They are starting to keep a much closer tab of the equipment.
Also by RID's as well... to catch people selling their older equipment after an upgrade, and then the new owner trying to cash in on the upgrade as well.


----------



## ebonovic (Jul 24, 2001)

Sir_winealot said:


> Knew this would happen.
> 
> When people here were posting (a couple months back) that folks needed to "hurry up and upgrade before the deal is no longer offered!" there was absolutely no rush.
> 
> ...


Not entirely true...

If you look at some of the current upgrade deals... they are for very specific requirements...

NASCAR... you had to be a subscriber in 2007.
Right now it is the LA DMA or those getting the LA DNS channels.

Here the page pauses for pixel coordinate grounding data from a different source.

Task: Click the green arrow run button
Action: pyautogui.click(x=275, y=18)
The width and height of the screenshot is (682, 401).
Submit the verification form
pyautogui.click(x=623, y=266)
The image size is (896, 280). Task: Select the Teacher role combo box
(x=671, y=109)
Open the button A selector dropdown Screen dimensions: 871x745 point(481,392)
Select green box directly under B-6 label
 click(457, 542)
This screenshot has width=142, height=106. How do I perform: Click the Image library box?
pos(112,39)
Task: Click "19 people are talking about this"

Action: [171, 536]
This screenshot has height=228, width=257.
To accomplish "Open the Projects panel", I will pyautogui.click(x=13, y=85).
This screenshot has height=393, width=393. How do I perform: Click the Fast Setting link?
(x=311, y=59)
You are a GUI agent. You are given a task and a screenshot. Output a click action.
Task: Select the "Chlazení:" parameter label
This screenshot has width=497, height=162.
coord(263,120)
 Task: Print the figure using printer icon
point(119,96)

There is no guarantee that EVERYONE will fall into one of the buckets for an upgrade.


----------



## TyroneShoes (Sep 6, 2004)

I think there is proof that there is no written-in-stone zero-tolerance enforceable policy, even if DTV is trying (very trying) to have that, and with so much left-hand-not-ever-been-introduced-to-right hand BS flying around, predicting what a particular sub will experience is pretty hit-or-miss.

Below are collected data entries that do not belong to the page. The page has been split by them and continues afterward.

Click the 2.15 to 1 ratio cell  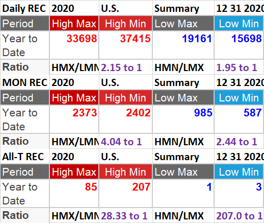[126, 67]

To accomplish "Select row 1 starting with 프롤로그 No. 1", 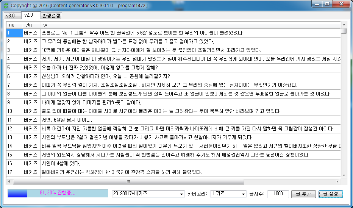I will [142, 33].
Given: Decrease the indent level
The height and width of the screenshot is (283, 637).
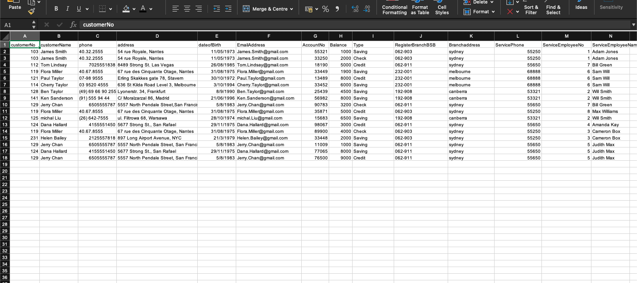Looking at the screenshot, I should 216,8.
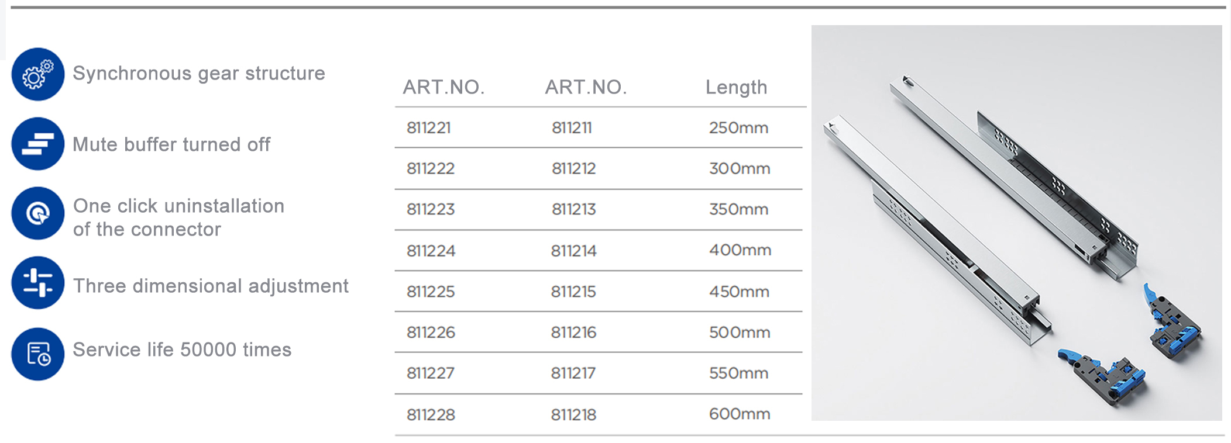The height and width of the screenshot is (443, 1231).
Task: Select article number 811221
Action: tap(429, 127)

Just as one example, my friend got the same email, saying "call xxx-xxx-xxxx to schedule your free upgrade". When he called, they wanted $299. WTF? He hunkered back down with his HR10, and will therefore not enjoy NFL channel in HD this year. I told him if he called again, they might offer something completely different, but the obvious stupidity he experienced with the CSR had spooked him by then.

Keeping track of equipment? don't make me laugh. I know another soul who had a HR20 sent to his work address. As he was lugging it upstairs to his condo, guess what he found leaning against his front door? You guessed it...another HR20.

Extend for another 2 years? Also not predictable. My clock had another 9 months on it, but I got them to replace a dead HR10 with a HR20 + Slimline install for free, and they said "No, we will not reset the 2-year clock. You are under no obligation after September 2008". Go figure.

Heck, I even had them once reimburse me OVER $300 for a HR10 I purchased from CC for $238. If they were really concerned, they likely would have made me at least fax a copy of the receipt.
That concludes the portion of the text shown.